Sedna bateu continência, deu meia volta e saiu da sala.
•••
Enquanto isso em Hadriaca Patera uma menina de mais de 10 anos, assustada, presa a sua cama, monitorada por uma imensidão de fios e dispositivos começava a se debater. A torturante sessão ia dar início.
Era sempre a mesma coisa. A enfermeira vinha, dava a ela uma injeção, ela ficava sonolenta, as dores de cabeça apareciam e então a "valsa" começava.
A moça de branco entrou no quarto. A dolorosa injeção a cada dia ficava mais difícil, afinal o braço da menina estava cheio de hematomas e feridas e suas veias cada vez mais difíceis de achar.
A garotinha logo aquietou apenas para começar a se debater com tamanha força que chegava a quebrar braços e pernas na maioria das vezes. Aquele dia não era diferente.
Logo ela parava e ficava olhando para o nada, sabe-se lá aonde seus pensamentos se perdiam.

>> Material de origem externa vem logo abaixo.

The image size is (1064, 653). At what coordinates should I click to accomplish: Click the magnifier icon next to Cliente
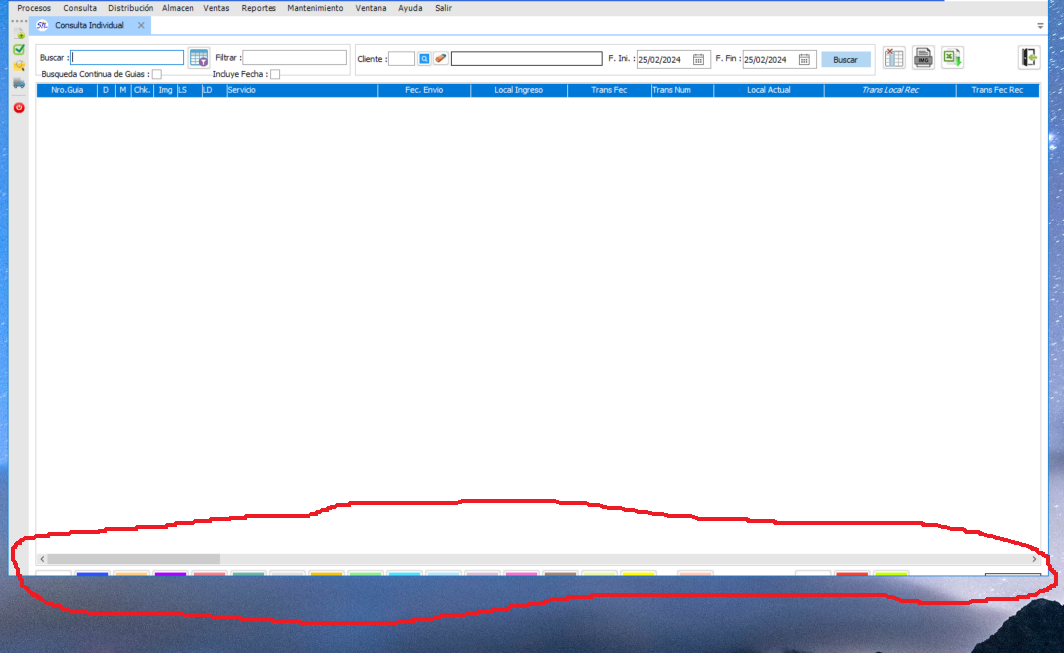point(424,59)
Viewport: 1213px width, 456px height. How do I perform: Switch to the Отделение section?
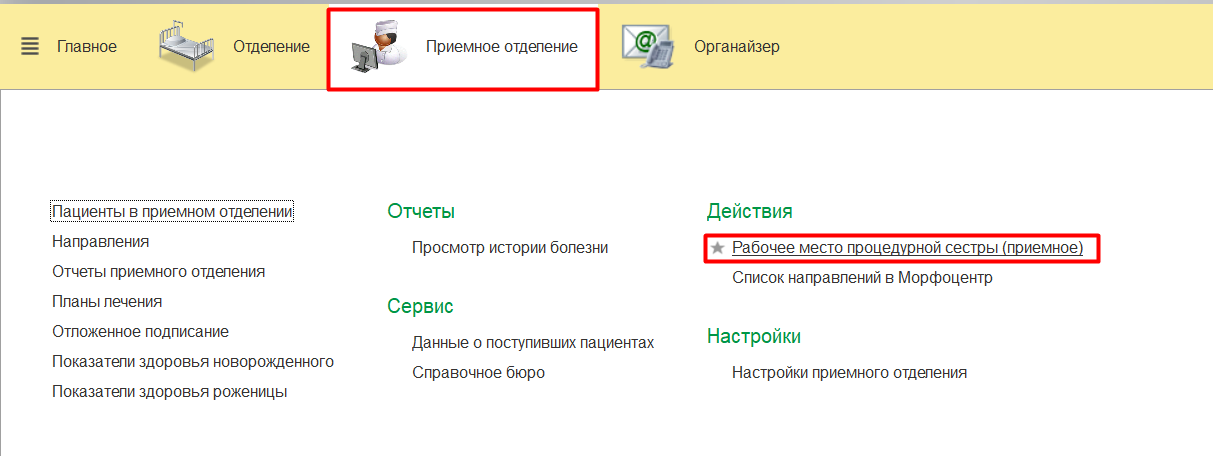click(271, 47)
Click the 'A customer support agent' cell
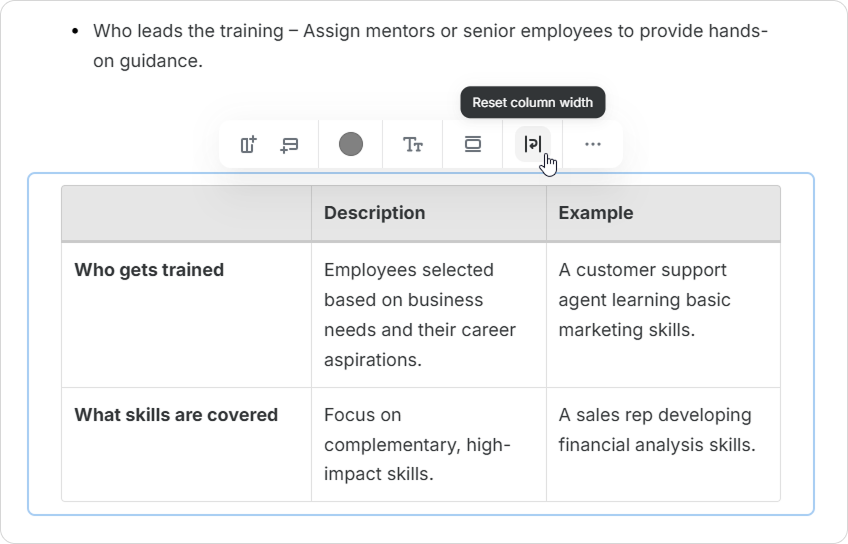Image resolution: width=848 pixels, height=544 pixels. 644,299
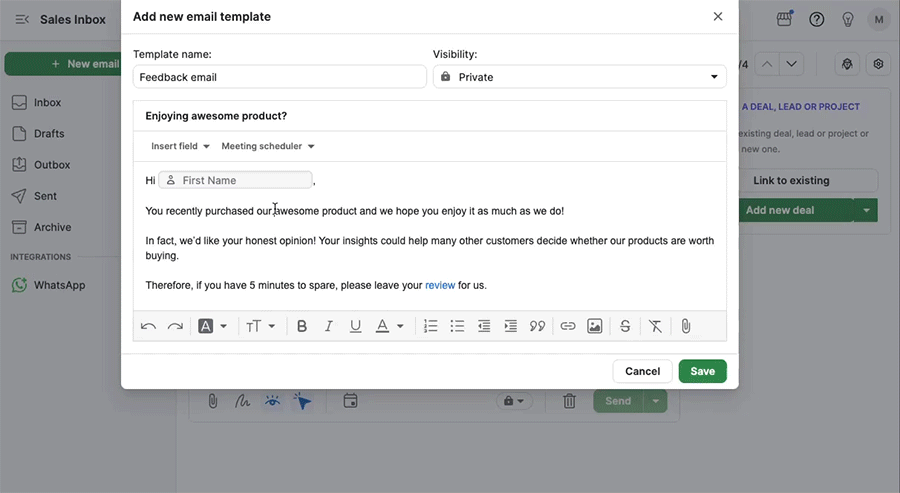This screenshot has width=900, height=493.
Task: Insert a numbered list
Action: point(430,326)
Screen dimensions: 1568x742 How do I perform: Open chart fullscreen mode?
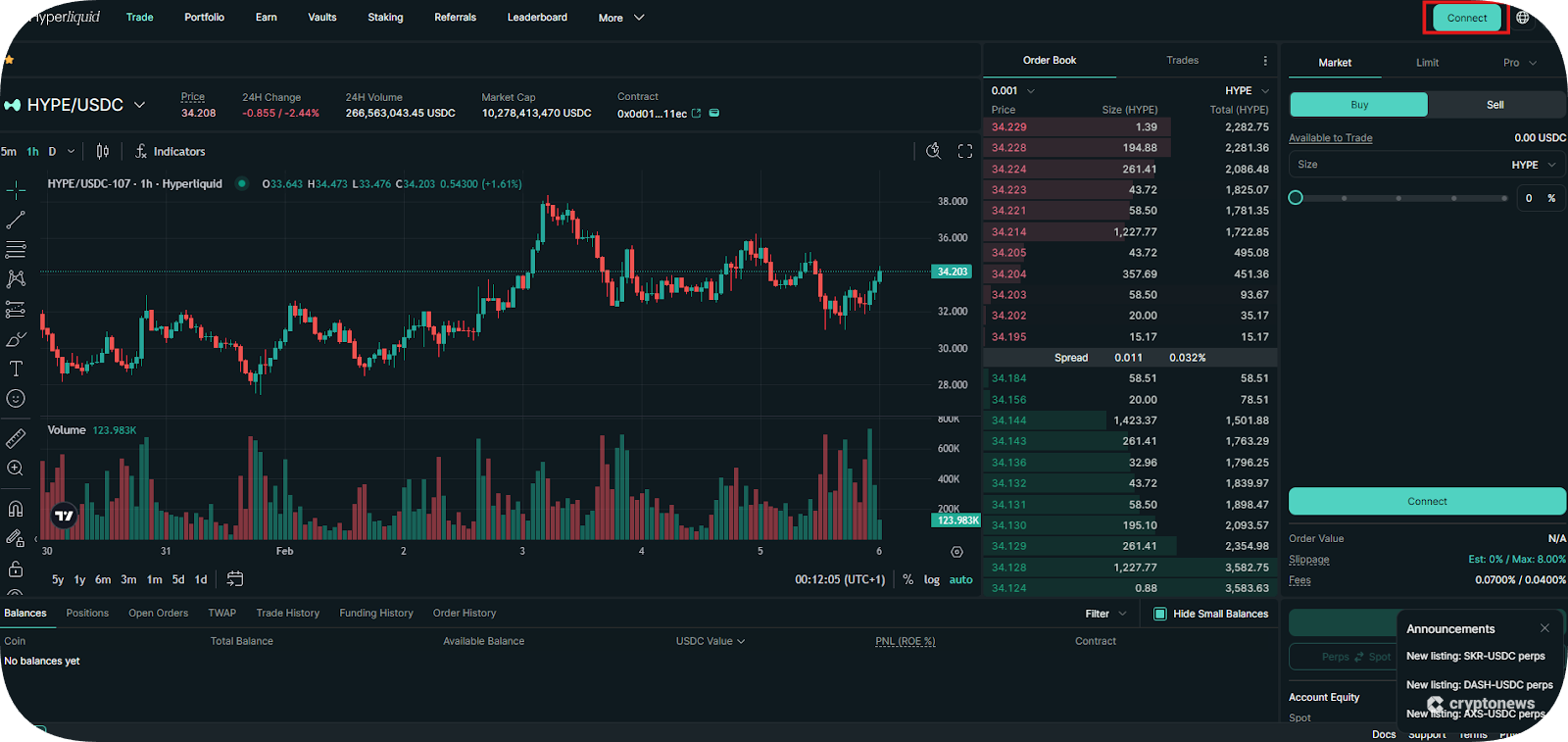tap(965, 151)
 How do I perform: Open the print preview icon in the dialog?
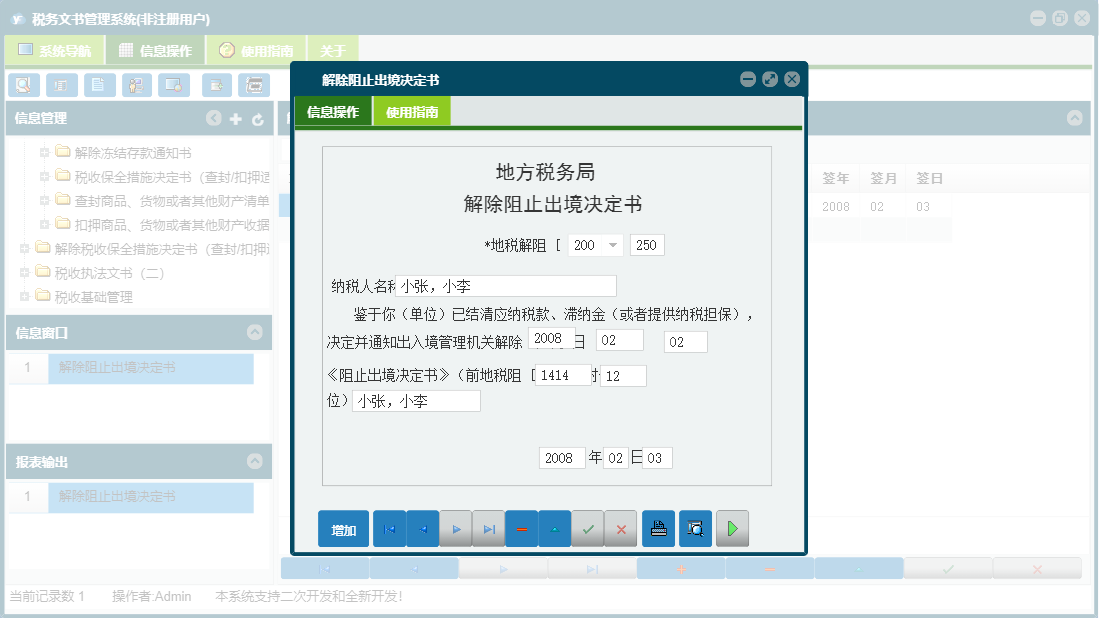pos(695,528)
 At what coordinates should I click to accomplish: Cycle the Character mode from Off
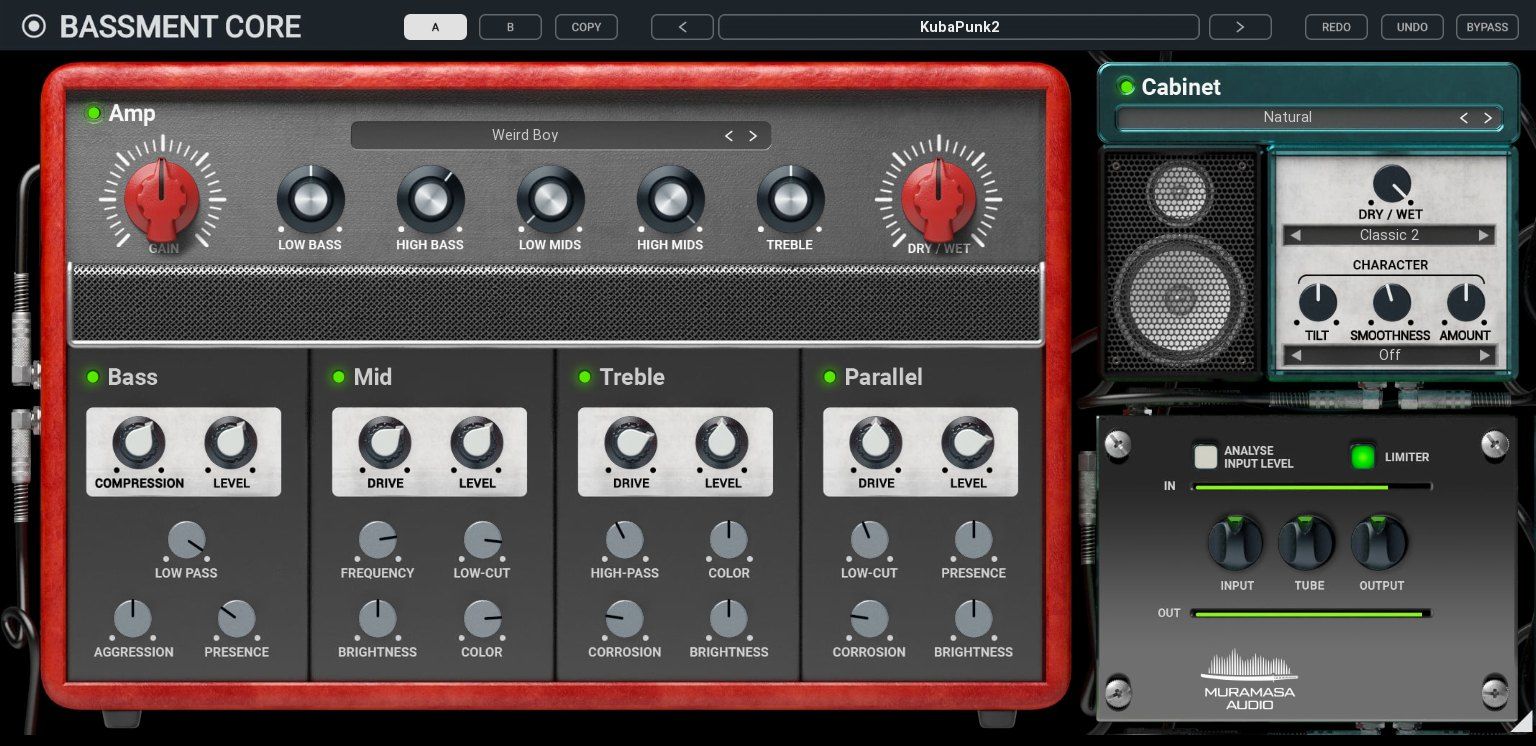pos(1484,355)
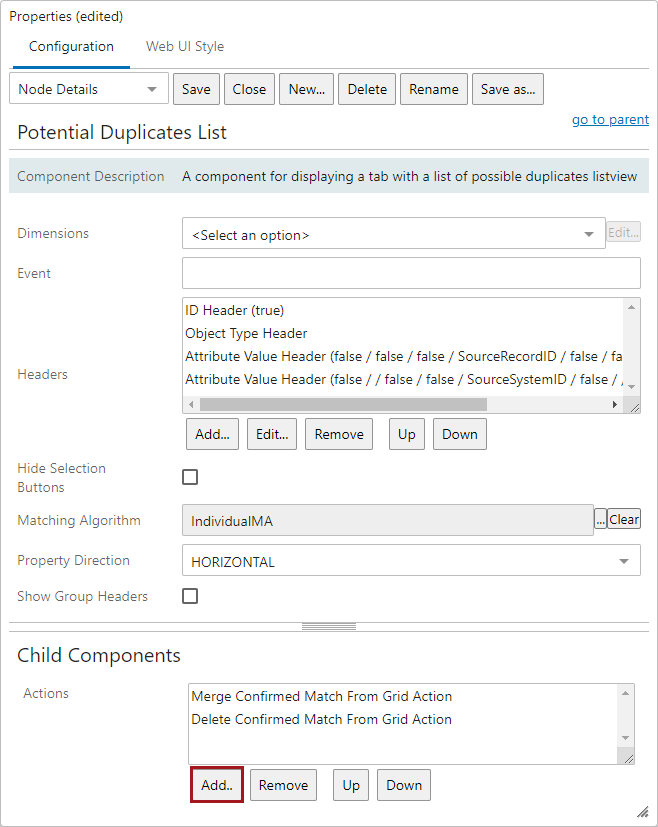
Task: Clear the Matching Algorithm value
Action: pos(624,520)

Começava a dança. Pontos negros, como se fossem como grãos de areia, surgiam do nada. E essa "areia" dançava como se fosse um enxame de abelhas, seguindo uma ordem. É como se fossem uma valsa surreal.
Logo a nuvem de "areia" tomava forma, diversas formas. Começava a parecer com símbolos, objetos, constelações, revelando uma infinidade de saber e conhecimento.
Dados que dia a dia eram catalogados. A tecnologia humana iria dar saltos de séculos no futuro com aquele saber. Saltos! Se para o bem, ou para o mal. O tempo ia dizer.